## Extracted text
Autobiography *

Hank [Stanley] and Bil [Busse]:

I did get to last year's reunion, but sorry that a solid previous commitment precludes my attending this year. One of the great regrets in this is that I won't see my oid buddy, Bill Busse, whom I haven't seen since the '50's.

I'll sort of follow your guide­line for the career summary.

The join-up? The war was on and I was about to graduate from high school in 1945. A Navy aviation flight crew recruiter made a pre­sentation at school, and I thought it looked more desirable to be riding in the turret of a TBM than getting drafted into the Army. So I put my name in the pot.

Went to Chicago to get enlisted, and the big honcho, (I still remember his name was Lt. Mosier) came out before the gathered recruits to tell us that pilot training had just opened up and that we could take the test for that instead, if we wanted to, or come back later for aircrew sign-up. Most of us volunteered to take the writ­ten pilot test then and there and about one third of the group passed, myself included. Hence the unexpected start to a Navy pilot career.

## Actions to take
a) Rewrite the autobiography between "I did get to" and "since the '50's.", inclusive, replacing "reunion" with "gathering".
b) Carry the Navy pilot autobiography forward from the point where it stops.
The data that comes next is separate from the autobiography above.

## Supplied data
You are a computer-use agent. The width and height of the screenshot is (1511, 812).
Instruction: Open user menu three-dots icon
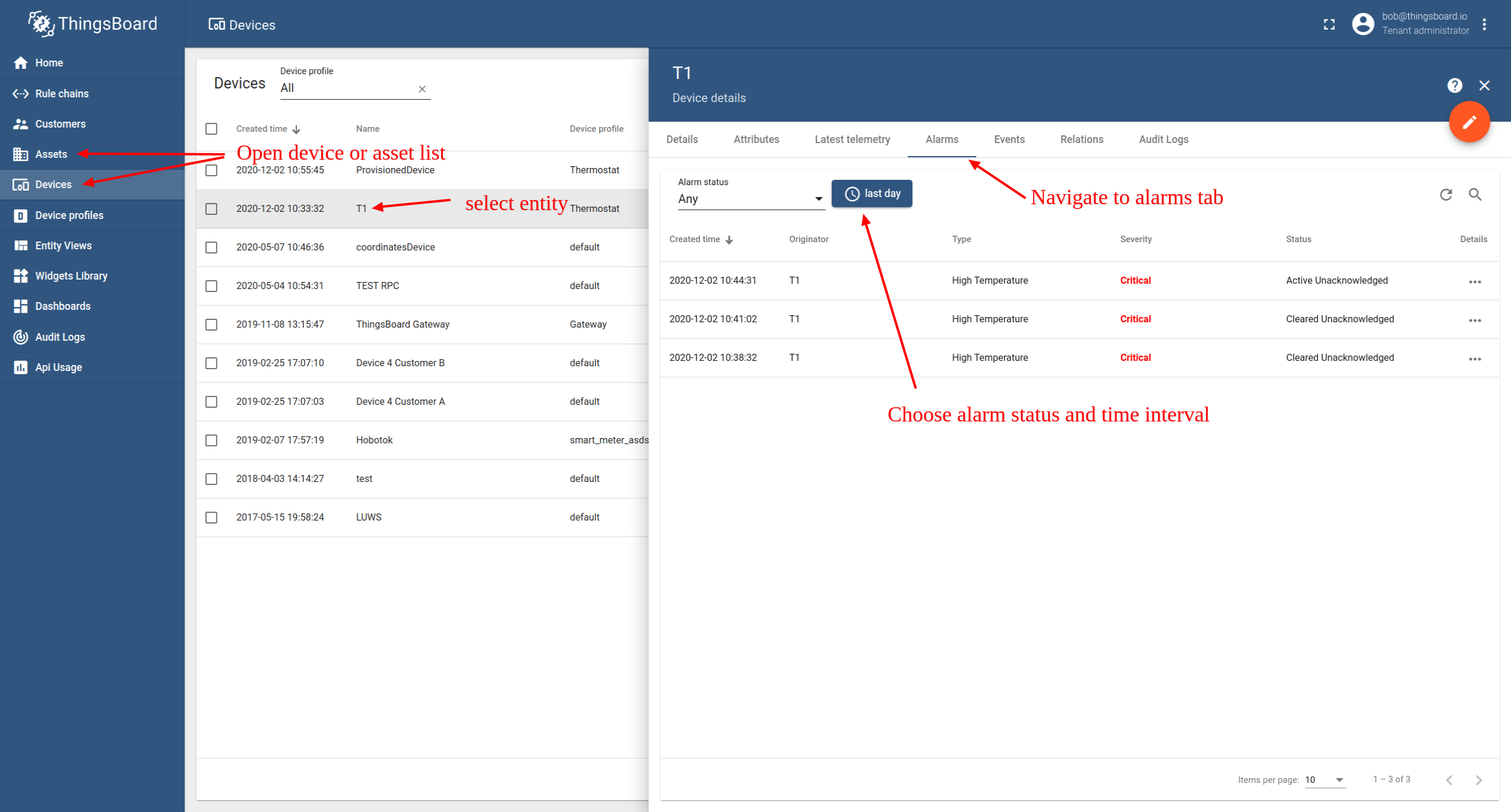click(x=1484, y=24)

## Responses for each task
a)
I did get to last year's gathering, but sorry that a solid previous commitment precludes my attending this year. One of the great regrets in this is that I won't see my oid buddy, Bill Busse, whom I haven't seen since the '50's.

b)
V-5 college was the University of the South at Sewanee, Tennessee, then the Univer­sity of Louisville. Selective [flight training] at Los Alamitos and Pre-flight at Ottumwa. My most memorable occurrence at Pre-flight was when the judo in­structor used me to demonstrate a move designed to break the arm of an aggressor and he broke my arm.

That put me back three weeks in graduation, from the first choice group to the last choice, resulting in my not getting my desired fighter training, but going to multi-engine PV-2's. It took me a tour in utility and two years instruct­ing at Pensacola before I wangled myself into jet night fighters. Stayed in fighters.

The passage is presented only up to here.